*DATASET RECORDS:*
__________________________________________________
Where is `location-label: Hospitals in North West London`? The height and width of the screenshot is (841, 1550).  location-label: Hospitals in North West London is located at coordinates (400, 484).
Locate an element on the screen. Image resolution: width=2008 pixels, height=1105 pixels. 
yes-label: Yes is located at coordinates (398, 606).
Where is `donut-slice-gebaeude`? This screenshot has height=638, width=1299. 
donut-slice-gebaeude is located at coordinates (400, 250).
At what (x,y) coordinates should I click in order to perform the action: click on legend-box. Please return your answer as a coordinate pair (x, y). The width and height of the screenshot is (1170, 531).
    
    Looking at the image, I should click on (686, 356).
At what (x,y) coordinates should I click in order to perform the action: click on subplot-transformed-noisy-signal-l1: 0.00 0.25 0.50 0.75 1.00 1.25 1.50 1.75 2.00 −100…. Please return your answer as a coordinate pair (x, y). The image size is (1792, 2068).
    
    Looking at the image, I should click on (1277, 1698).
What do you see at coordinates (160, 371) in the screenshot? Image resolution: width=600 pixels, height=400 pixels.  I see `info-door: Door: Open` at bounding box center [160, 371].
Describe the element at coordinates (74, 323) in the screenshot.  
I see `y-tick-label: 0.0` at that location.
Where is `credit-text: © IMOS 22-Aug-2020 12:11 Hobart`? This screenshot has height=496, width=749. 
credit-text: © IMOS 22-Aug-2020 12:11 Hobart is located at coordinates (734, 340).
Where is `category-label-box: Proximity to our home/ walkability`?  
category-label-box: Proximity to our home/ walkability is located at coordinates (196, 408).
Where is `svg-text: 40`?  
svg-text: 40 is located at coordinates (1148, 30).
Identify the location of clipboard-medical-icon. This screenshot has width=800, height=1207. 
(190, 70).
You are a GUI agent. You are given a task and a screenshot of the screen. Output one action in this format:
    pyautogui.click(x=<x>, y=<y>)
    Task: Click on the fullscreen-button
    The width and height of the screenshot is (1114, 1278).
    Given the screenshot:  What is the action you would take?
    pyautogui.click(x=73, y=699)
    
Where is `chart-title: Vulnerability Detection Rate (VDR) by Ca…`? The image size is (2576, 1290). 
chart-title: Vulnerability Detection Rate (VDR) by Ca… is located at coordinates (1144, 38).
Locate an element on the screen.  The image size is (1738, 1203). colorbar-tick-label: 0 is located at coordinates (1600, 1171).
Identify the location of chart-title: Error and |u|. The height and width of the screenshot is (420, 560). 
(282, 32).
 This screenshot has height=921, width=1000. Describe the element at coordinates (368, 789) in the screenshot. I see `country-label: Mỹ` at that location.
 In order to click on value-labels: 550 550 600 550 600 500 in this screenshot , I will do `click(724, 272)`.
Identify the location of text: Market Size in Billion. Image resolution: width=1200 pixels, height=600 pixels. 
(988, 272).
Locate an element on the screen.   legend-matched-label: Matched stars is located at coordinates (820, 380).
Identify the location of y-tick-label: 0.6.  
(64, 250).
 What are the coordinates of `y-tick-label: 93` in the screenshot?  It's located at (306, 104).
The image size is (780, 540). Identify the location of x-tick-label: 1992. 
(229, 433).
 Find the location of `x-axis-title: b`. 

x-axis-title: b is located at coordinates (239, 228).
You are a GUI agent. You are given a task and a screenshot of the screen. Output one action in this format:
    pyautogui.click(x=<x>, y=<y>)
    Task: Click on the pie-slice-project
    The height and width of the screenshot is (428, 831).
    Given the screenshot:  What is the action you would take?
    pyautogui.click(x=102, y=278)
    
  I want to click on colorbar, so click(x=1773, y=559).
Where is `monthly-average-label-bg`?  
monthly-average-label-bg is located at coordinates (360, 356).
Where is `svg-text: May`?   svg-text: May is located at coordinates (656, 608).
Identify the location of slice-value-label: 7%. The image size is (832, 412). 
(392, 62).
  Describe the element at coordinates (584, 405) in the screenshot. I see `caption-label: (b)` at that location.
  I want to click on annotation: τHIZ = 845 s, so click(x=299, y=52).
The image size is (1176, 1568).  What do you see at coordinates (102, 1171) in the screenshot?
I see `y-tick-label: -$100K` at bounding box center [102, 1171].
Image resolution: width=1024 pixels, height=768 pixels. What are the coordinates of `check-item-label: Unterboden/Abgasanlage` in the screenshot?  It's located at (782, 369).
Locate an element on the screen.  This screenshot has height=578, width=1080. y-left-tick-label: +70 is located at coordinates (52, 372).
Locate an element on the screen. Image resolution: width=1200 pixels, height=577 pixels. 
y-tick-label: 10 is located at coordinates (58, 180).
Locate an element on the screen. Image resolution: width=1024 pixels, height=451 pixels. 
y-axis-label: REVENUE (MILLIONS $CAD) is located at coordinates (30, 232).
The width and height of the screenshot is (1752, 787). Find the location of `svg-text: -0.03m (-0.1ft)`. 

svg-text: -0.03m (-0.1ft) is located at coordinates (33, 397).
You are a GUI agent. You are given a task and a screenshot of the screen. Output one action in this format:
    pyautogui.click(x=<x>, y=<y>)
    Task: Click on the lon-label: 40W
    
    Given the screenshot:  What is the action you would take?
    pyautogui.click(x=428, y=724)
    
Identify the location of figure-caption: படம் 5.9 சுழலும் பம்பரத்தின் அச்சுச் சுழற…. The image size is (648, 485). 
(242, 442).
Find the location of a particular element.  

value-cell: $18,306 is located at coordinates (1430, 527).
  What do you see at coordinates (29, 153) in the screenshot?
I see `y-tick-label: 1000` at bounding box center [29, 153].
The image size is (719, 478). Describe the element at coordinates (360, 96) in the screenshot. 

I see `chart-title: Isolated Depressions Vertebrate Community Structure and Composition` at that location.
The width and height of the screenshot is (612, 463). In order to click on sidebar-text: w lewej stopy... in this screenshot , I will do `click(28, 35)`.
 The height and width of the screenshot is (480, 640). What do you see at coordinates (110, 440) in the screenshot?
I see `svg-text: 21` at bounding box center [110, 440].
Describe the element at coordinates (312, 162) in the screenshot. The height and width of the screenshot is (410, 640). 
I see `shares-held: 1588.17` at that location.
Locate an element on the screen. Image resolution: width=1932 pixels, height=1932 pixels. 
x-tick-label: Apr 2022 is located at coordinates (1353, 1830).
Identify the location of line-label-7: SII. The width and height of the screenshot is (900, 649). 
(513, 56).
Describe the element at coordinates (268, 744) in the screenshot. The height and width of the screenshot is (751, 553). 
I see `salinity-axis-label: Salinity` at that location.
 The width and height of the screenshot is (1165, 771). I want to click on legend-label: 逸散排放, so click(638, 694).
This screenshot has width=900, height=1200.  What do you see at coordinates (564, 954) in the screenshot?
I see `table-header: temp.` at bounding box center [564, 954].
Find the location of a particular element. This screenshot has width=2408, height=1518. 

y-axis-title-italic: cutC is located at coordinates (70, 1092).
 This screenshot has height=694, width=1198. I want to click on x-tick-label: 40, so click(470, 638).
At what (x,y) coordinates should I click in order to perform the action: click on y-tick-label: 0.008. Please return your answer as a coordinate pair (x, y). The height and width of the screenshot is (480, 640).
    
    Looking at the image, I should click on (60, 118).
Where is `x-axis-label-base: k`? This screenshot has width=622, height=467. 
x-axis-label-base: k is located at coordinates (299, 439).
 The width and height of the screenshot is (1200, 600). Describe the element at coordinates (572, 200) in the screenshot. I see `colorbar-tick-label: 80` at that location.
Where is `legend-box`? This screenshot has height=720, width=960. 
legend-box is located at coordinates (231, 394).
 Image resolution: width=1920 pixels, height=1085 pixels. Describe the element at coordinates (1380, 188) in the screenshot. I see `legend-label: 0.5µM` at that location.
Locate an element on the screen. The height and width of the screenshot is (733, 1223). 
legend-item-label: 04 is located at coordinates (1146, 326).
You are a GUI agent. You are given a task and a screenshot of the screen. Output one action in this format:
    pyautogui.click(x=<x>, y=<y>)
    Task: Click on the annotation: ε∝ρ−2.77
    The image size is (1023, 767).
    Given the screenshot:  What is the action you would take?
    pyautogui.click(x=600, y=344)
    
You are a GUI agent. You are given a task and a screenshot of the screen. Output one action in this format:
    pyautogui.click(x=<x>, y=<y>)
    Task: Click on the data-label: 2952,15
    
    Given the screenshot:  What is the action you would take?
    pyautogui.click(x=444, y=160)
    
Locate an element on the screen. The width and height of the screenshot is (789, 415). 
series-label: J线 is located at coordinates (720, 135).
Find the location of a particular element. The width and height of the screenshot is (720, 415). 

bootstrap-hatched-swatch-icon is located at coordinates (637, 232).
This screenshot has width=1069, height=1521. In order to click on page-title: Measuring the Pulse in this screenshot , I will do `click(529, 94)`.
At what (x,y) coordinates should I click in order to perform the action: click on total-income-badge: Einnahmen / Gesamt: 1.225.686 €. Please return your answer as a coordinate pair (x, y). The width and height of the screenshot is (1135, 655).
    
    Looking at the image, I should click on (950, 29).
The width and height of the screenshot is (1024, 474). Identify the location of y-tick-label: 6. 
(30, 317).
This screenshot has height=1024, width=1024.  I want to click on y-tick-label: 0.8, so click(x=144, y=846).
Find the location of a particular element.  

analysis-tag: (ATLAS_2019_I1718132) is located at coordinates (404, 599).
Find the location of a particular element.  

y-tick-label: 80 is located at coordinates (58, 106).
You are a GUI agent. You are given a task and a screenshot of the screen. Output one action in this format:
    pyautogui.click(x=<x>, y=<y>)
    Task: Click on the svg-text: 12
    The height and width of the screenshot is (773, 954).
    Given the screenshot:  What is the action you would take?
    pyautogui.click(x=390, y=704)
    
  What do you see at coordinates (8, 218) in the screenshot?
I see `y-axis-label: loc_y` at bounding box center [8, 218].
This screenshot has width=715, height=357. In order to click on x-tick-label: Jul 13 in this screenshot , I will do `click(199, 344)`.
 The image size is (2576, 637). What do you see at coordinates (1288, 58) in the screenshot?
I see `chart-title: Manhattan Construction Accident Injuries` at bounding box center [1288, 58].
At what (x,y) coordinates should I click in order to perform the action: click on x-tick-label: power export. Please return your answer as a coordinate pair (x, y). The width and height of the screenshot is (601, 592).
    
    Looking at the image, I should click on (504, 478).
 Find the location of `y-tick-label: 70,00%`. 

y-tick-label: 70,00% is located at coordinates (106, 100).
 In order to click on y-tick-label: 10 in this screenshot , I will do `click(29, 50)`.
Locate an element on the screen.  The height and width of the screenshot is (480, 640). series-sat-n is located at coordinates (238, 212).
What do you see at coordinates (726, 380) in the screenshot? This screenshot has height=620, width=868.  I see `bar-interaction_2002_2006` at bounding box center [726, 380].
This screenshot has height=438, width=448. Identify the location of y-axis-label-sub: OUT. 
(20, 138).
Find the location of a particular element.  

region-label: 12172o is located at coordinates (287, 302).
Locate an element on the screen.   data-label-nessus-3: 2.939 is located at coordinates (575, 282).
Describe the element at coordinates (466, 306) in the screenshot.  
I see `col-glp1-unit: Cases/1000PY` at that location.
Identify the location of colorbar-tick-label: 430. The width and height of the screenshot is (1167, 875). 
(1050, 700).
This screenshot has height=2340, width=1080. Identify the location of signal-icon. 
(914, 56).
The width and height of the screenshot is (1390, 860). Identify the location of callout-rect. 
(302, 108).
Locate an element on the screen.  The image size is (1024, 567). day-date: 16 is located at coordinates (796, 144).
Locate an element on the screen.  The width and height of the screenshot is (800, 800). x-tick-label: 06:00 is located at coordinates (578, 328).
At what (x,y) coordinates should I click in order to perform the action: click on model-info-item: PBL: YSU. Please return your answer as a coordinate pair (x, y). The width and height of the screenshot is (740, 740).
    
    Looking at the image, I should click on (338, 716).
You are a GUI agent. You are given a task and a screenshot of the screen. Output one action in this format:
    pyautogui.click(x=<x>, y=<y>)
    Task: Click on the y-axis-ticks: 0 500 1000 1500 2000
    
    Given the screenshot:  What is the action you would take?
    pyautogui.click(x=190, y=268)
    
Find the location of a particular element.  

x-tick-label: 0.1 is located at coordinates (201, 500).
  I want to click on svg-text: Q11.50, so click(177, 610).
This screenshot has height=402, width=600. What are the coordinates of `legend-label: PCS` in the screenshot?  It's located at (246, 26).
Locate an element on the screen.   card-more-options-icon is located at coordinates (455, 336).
__________________________________________________
*YOUR GOAL:* Number the lines above as a list, leaving out any blank ones. Start at the line that has "This screenshot has width=715, height=357." and end with the line that has "center [1288, 58].".

*THE COMPLETED TASK:*
1. This screenshot has width=715, height=357. In order to click on x-tick-label: Jul 13 in this screenshot , I will do `click(199, 344)`.
2.  The image size is (2576, 637). What do you see at coordinates (1288, 58) in the screenshot?
3. I see `chart-title: Manhattan Construction Accident Injuries` at bounding box center [1288, 58].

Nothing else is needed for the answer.